• _TASK INSTRUCTIONS_:
[a] In the Star Trek chess excerpt, shorten the paragraph that begins with the words In "Charlie X" Spock loses unexpectedly, keeping its main facts.
[b] Carry on the Star Trek chess excerpt past its last sentence.

• _SOURCE EXCERPT_:

---+---

Star Trek has a running theme of the human vs the logical with Dr. McCoy often berating Spock for lacking emotion, especially in the final scenes.

Here, I take it that the writers are simply showing that being human is no barrier to defeating a logician in a game where one might think logic would help.

(In one sense, chess is already 4d as one requires the dimension of time to play!)


We don't have much evidence about how often Kirk wins. In the two games shown on screen, one ends before the game is resolved, and Spock loses the other (with extenuating circumstances).

In "Where No Man Has Gone Before" Spock says he is one move from checkmating Kirk, but Kirk finds a response that does not immediately led to him losing (the game is then interrupted so we don't see whether Spock or Kirk would have eventually won the game). This is possibly an embarrassing mistake on Spock's part, but it could be interpreted as a simple fact equivalent to Spock saying "There is a possible next move for me that wins the game," and Kirk then making a move that eliminates that possibility.

In "Charlie X" Spock loses unexpectedly (as you say, not even aware that he is in danger of checkmate). In this case, however, Spock is distracted - just before the checkmate, Spock is perturbed by Charlie's mysterious knowledge of the fate of the Antares before the Enterprise's sensors detected a problem ("He seemed to know what happened to the Antares before we did."). Spock is not entirely emotionless, no matter what he says, and a possible danger to the ship is more important than chess.

The other episodes that feature 3-D chess don't feature Kirk and Spock playing each other (unless I'm missing one).

---+---

• _ENTRIES SUPPLIED_:
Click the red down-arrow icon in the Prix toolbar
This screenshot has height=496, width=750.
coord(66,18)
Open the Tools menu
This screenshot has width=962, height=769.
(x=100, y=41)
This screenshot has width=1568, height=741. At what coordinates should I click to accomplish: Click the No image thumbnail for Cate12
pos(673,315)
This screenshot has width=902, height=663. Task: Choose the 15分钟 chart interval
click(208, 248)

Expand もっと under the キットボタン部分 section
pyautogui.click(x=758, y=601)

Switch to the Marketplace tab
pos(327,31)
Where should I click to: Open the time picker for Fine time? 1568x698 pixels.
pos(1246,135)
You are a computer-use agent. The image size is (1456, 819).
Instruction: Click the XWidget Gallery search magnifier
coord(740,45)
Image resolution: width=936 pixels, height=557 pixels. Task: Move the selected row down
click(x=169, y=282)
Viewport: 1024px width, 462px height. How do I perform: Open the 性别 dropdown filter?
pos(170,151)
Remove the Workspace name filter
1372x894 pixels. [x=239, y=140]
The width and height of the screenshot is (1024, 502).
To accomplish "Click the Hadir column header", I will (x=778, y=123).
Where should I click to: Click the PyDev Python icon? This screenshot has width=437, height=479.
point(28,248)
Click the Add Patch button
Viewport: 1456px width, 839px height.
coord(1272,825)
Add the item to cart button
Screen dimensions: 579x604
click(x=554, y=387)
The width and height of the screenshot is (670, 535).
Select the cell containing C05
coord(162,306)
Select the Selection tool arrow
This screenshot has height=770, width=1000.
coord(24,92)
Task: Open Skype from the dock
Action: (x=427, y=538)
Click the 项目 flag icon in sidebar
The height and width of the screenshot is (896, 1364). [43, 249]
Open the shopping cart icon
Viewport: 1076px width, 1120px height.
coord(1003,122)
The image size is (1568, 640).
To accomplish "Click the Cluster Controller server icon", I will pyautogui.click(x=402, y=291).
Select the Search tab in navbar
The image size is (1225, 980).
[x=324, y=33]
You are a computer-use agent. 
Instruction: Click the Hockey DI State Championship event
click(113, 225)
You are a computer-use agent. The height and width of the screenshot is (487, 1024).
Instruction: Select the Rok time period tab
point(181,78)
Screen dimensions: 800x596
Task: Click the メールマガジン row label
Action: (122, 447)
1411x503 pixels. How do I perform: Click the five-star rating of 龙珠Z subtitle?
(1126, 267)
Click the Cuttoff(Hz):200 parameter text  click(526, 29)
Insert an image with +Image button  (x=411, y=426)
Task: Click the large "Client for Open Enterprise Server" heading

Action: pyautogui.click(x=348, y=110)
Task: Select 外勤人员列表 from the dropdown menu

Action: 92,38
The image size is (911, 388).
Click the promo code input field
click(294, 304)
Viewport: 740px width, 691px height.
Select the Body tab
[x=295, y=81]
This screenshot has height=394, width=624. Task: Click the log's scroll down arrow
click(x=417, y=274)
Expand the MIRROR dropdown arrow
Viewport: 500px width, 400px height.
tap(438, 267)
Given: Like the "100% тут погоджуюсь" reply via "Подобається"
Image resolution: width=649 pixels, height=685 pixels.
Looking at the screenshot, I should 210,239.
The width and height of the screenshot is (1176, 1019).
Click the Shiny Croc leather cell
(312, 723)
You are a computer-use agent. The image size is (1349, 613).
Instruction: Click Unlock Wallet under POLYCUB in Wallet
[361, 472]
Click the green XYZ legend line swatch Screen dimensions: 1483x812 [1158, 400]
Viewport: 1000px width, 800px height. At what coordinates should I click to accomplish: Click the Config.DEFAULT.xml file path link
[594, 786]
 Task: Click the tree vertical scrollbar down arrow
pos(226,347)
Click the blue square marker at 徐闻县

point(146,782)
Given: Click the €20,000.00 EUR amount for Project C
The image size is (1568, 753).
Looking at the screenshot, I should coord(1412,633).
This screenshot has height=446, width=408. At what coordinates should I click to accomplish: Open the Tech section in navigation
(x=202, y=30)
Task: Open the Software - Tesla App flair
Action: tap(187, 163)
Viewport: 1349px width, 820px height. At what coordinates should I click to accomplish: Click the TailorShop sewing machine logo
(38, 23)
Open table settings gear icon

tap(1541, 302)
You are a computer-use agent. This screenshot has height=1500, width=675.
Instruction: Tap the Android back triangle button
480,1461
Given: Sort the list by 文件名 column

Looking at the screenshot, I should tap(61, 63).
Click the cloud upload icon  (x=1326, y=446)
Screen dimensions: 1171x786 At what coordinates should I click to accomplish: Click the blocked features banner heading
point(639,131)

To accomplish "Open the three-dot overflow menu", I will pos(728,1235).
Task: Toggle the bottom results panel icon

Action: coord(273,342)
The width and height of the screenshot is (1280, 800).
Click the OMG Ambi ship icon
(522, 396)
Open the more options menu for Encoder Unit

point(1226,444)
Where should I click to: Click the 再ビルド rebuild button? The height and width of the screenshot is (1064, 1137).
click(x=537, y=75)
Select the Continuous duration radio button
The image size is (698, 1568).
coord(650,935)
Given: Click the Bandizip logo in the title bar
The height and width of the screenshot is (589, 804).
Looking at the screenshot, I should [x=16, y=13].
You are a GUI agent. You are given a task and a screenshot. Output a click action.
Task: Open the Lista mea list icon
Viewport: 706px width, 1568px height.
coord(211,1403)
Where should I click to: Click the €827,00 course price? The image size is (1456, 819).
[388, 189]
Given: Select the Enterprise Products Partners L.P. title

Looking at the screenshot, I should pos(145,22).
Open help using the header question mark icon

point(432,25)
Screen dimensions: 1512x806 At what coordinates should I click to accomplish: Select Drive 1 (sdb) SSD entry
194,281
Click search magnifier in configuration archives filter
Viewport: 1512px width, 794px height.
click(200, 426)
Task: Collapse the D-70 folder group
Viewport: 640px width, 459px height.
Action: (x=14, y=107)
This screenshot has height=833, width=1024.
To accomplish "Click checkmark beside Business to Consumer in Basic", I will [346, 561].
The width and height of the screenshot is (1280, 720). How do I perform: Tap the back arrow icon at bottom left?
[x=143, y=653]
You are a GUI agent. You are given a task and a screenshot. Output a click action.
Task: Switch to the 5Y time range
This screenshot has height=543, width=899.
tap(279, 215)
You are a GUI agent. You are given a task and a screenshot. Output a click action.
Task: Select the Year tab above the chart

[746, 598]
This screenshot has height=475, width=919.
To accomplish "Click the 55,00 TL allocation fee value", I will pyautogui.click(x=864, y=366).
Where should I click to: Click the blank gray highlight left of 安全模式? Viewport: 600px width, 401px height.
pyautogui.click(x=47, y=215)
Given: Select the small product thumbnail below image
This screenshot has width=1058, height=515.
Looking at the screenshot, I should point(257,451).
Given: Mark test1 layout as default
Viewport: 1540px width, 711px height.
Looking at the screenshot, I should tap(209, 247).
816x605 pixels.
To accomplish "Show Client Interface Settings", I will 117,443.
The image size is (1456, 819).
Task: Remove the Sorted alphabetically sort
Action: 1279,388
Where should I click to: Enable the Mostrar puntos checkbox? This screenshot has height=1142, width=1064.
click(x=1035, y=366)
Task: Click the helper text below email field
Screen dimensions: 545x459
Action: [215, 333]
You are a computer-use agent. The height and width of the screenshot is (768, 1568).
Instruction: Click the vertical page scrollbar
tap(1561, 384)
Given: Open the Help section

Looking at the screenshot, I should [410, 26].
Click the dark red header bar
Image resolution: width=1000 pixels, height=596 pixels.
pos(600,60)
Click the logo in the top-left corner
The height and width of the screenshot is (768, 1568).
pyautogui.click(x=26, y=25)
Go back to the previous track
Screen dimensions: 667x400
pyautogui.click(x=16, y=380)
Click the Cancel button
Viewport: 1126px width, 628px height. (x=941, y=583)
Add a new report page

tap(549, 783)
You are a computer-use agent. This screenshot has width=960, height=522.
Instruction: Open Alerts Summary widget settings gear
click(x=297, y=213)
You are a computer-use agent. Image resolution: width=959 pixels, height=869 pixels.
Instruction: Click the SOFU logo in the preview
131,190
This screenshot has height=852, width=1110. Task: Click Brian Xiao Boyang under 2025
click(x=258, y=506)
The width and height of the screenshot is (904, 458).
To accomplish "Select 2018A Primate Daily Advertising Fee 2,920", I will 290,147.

---+---

• _SOLVED PROBLEMS_:
[a] In "Charlie X," Spock loses unexpectedly, unaware he is near checkmate. He is distracted because Charlie seemed to know what happened to the Antares before the Enterprise's sensors detected a problem. Spock is not fully emotionless, and a possible danger to the ship matters more to him than chess.

[b]
I thought it was a situation of Kirk cheated at the game making an invalid or as Spock put it an illogical move but knew well enough that pointing out that Kirk is cheating won’t effect anything. Spock is stuck in the situation of we both know that I won the match but he will never get Kirk to admit it.

  • 7
    Can you offer any evidence to back up this very bold statement?
    – Valorum
    Commented May 18, 2021 at 14:33
  • 2
    @Valorum - "I don't like to lose" - Admiral James T. Kirk ;D
    – NKCampbell
    Commented May 18, 2021 at 16:21
  • ha! OK, that one is more of a TV conspiracy theory, but makes some sense.
    – Hack-R
    Commented Jun 29, 2023 at 22:36

The chess scene was all about developing the characters of Kirk and Spock, as well as their relationship. The point of the scene was to draw Spock as logical, pragmatic, careful, and methodical, contrasting with Kirk who is intuitive and bold, perhaps to extreme. In the chess scenario, Kirk takes risks which Spock would deem foolhardy and so dismisses them; in so doing, he leaves himself unprepared for the sequence of moves which ultimately leaves Kirk in the winning position. This foreshadows their responses (Kirk's in particular) to the events which unfold later. Kirk wins out by doing the one thing his adversary fails to anticipate - usually something extremely risky.